COVID-19 pandemic impact: telco cloud revenue from 5G Core deployments will fall short of the 2020 forecasted $9bn by 25%

Oyster Bay, New York - 08 Apr 2020 - The industry’s overall shift toward global software-centric networks and operations is taking a hit as a result of the current bleak global economic outlook and COVID-19. Growth stagnation at a macro level is bound to have a causal effect on the demand side (enterprise verticals); sales in the enterprise domain are expected to fuel innovation and diffusion of 5G core rollouts and new telco digital offerings. Without a doubt, telco cloud revenue from 5G core deployments will fall between 20%-30% short of the forecasted US$9 billion in 2020, states global tech market advisory firm, ABI Research. The investment shortfall in modernizing telco networks may well be somewhere in the range of US$2 to US$3 billion in the short term.

“The 5G market was growing faster than anticipated, with 2020 expected be the starting point for 5G Standalone (SA) core commercial deployments in Communications Service Providers’ (CSPs) networks. But that expectation may take a little longer to materialize. That is due, in part, to the fact that COVID-19 will almost certainly derail further trials and testing to verify the processing performance and stability of 5G SA networks. In the short term, the industry may have no choice but to protect existing consumer revenue,” explains Don Alusha, Senior Analyst at ABI Research. “CSPs will accompany that defensive approach with small-scale projects that aim to seek operational efficiencies without necessarily committing to new investments for 5G SA networks and intelligent software.”

There is, by now, widespread agreement that the enterprise market will drive investment in 5G and fuel further growth. “In the long term, the turmoil emanating from COVID-19 will serve as a springboard for the industry to mull over alternative growth options at its disposal. The industry’s positioning in the global production frontier remains anchored to hard-to-duplicate network assets and infrastructure that continue to yield results on the consumer front,” Alusha says. The brief “pause” in production processes of some major economies should give the industry an opportunity to ponder avenues so that it can reinvigorate itself. With 5G SA core, fiber-optic network, and dynamic new software, it is now possible for the industry to usher in a new era of prosperity, innovation, and collaboration for enterprises, communities, and individuals. “But that will not come without challenges, particularly an across-the-board internal organizational retooling,” he adds.

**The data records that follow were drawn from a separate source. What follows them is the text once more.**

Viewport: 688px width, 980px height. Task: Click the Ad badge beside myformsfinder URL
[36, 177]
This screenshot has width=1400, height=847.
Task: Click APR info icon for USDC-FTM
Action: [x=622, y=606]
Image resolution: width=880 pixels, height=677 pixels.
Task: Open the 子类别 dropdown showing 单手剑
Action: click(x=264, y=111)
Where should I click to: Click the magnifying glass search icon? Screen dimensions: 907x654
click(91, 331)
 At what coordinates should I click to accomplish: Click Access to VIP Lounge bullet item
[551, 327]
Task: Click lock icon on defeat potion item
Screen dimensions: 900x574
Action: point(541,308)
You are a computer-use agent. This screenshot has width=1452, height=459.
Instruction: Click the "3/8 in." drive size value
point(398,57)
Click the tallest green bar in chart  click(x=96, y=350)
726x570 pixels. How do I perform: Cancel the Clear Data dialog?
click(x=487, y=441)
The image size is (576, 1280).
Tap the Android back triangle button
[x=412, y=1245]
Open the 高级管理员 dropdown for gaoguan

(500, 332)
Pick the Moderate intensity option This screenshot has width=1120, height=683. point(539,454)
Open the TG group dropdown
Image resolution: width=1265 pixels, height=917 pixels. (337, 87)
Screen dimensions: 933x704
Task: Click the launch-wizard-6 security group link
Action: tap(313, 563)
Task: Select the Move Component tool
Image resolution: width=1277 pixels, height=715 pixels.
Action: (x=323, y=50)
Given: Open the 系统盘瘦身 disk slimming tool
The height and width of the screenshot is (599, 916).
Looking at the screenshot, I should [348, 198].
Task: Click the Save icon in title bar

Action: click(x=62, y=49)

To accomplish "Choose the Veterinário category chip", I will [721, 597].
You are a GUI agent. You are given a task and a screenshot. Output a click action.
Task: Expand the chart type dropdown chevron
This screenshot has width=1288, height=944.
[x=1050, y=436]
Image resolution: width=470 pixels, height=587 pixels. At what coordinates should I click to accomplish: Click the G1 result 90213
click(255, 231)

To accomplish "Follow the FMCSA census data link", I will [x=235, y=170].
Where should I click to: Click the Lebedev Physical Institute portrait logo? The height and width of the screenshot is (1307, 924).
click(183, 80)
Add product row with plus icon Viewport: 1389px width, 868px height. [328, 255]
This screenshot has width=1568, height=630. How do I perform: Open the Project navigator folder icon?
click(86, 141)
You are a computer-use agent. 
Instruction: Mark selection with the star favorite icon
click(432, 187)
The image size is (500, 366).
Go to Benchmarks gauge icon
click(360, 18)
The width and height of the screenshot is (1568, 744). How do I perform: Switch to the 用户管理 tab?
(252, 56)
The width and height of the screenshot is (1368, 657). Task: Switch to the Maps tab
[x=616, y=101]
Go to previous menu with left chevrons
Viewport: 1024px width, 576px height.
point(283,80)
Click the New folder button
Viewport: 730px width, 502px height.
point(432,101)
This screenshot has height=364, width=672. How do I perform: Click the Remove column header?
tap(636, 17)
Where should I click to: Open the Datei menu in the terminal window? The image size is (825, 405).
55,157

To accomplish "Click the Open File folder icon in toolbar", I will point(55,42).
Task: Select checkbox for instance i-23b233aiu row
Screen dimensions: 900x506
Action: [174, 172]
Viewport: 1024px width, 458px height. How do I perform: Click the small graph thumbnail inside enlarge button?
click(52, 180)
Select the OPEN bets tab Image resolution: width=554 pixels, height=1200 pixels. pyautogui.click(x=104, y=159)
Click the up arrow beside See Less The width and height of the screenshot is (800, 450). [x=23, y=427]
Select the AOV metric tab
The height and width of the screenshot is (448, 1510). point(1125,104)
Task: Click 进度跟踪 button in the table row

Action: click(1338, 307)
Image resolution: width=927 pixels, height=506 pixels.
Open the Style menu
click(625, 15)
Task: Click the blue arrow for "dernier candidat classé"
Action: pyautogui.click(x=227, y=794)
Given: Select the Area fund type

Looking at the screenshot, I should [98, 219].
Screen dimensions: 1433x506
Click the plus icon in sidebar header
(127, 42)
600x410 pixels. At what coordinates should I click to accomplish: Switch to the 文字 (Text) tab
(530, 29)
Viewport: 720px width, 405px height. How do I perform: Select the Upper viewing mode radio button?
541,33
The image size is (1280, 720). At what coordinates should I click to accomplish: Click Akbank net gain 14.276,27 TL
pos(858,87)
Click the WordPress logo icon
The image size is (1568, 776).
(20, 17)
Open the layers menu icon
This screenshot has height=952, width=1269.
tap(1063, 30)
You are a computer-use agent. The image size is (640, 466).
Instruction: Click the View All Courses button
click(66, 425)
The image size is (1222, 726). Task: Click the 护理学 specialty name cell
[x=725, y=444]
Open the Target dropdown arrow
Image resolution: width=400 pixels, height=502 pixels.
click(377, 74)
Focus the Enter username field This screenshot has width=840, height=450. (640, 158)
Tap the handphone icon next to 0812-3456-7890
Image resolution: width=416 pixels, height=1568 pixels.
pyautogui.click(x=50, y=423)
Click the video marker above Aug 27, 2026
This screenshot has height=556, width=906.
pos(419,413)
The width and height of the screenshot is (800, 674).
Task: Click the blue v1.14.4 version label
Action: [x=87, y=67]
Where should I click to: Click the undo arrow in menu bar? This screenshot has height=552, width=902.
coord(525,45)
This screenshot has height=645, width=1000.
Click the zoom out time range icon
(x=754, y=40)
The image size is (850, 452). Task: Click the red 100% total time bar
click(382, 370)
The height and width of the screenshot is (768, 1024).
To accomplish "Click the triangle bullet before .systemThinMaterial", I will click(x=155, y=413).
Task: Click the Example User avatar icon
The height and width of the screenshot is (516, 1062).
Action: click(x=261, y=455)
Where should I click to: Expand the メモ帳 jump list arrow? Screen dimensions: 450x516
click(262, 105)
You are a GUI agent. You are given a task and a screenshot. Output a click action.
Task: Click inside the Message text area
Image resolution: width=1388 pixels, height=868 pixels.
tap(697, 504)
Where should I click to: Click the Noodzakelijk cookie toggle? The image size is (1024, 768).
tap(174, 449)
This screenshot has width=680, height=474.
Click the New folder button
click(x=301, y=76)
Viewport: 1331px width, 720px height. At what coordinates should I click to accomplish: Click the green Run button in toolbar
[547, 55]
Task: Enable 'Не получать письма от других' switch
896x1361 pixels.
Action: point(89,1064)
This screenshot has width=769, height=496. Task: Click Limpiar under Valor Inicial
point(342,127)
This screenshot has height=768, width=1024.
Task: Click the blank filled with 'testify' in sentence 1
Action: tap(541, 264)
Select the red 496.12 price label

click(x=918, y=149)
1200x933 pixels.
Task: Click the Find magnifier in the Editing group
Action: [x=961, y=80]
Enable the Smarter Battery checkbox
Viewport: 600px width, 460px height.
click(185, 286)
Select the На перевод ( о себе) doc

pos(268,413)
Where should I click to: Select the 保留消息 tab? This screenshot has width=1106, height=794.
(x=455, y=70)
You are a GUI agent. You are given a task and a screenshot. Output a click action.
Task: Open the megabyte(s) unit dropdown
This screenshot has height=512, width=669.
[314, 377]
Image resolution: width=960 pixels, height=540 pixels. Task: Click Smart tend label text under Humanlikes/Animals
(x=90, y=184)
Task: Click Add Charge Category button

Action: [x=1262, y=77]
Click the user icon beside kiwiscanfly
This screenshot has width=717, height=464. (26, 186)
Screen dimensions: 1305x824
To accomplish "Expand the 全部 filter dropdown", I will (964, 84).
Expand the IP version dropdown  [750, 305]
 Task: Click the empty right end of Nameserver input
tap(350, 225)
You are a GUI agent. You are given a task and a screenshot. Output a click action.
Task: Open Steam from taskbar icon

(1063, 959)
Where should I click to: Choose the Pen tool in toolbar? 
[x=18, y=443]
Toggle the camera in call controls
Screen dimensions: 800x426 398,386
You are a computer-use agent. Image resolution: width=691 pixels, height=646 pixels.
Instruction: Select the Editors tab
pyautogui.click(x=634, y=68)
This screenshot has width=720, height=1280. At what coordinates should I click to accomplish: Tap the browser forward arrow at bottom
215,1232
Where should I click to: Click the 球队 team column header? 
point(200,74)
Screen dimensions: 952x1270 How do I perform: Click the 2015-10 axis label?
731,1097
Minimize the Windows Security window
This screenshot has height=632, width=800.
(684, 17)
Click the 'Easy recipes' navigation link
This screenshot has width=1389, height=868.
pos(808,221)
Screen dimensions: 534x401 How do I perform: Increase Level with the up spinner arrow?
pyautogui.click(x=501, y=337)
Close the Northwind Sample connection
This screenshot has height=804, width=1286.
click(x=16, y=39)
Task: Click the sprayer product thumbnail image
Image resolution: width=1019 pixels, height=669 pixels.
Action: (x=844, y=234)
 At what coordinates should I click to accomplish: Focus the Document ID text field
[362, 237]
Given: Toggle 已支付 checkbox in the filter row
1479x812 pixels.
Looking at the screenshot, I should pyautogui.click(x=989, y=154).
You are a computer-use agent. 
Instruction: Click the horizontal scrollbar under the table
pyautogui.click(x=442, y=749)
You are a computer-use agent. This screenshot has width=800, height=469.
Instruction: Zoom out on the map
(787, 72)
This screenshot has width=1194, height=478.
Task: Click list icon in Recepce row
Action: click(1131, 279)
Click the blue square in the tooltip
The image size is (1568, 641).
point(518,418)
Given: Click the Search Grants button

There is no doubt that impending 5G SA core network deployments and cloud-native software give the industry an edge over competing forces. But sooner or later, those at the upper echelons of both the supply and demand side of telecoms will almost certainly realize that they need to preserve the current order of doing business if they are to sustain that edge. “Further prosperity and innovation will stem from new forays that are either built atop that edge in a vertical fashion or leverage new, highly complementary horizontal capabilities,” Alusha recommends.